## BEGIN

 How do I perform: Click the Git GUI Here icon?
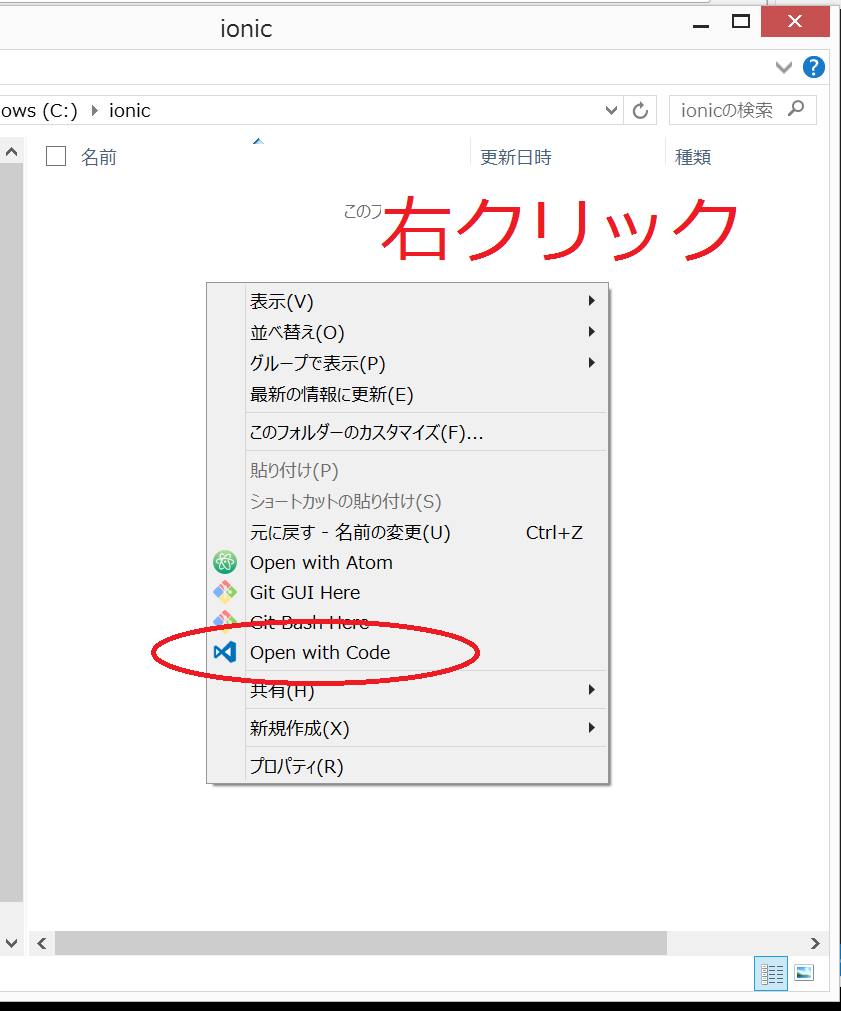[224, 593]
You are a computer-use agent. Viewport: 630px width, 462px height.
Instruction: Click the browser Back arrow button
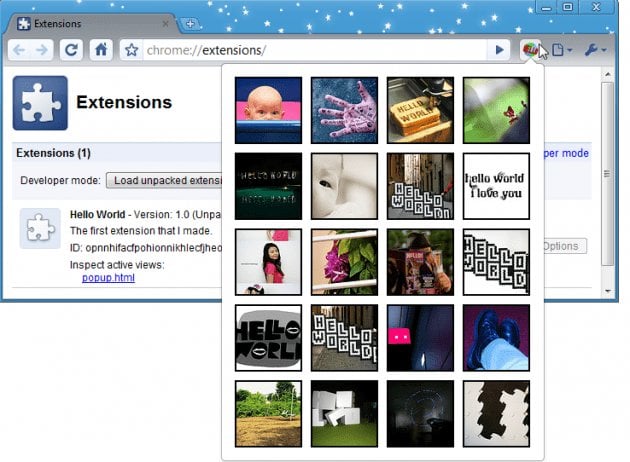pos(20,50)
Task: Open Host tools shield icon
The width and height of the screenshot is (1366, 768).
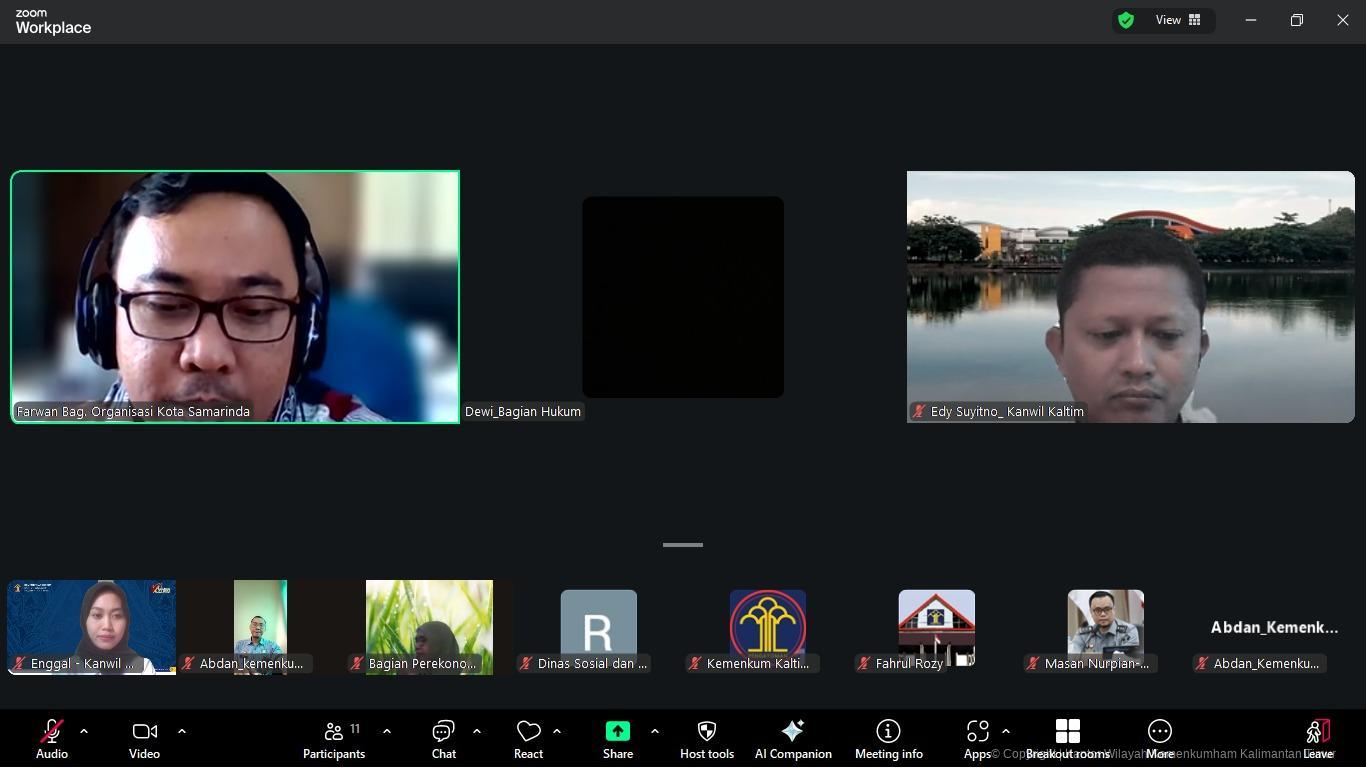Action: [706, 738]
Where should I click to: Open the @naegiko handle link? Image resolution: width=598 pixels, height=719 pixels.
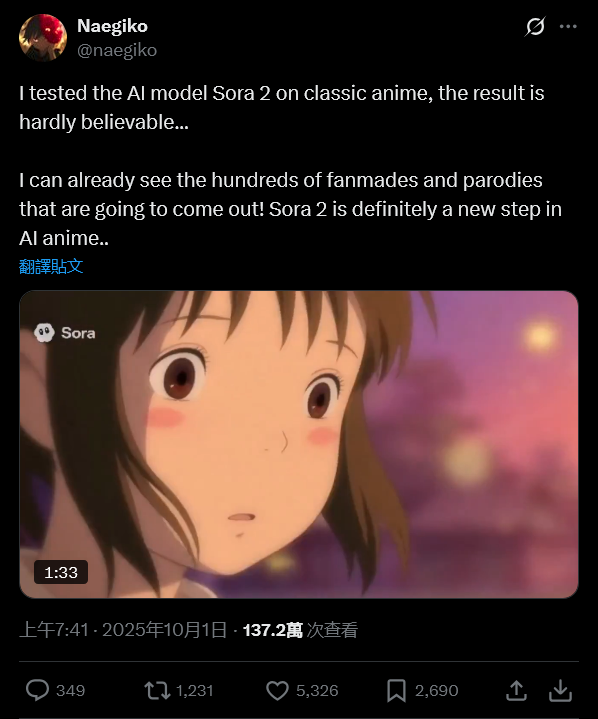click(x=117, y=50)
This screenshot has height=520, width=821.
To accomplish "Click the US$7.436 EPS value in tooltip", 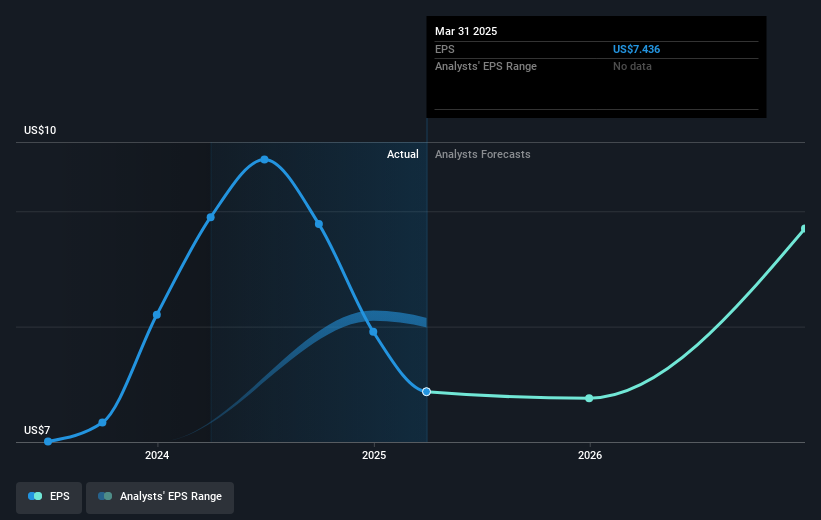I will pyautogui.click(x=636, y=49).
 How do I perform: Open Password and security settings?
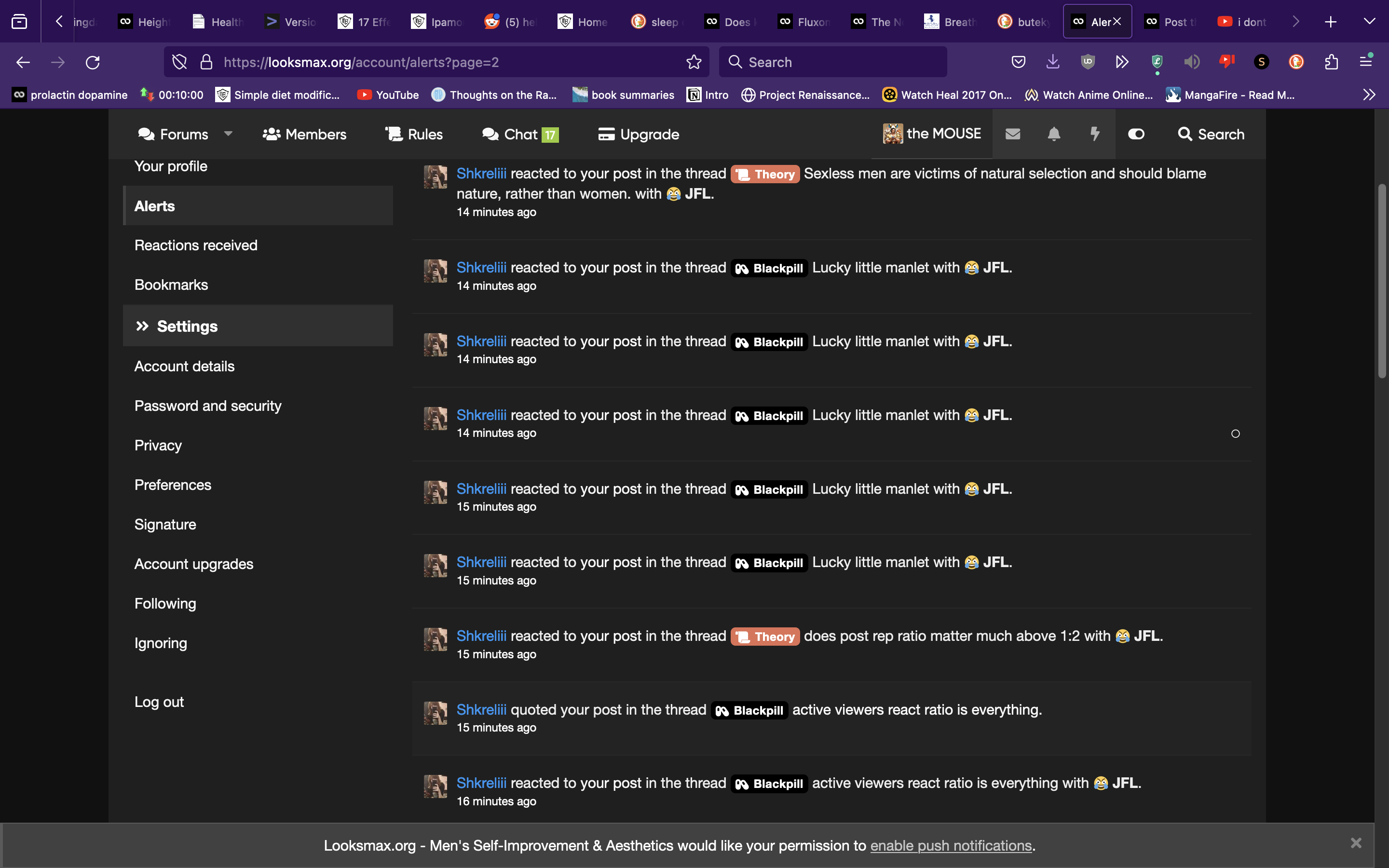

## END

*WHAT IS REQUIRED*
Count the lines of the listing above that contain the word "screenshot". Reply with the number alone.

*SOLUTION*
2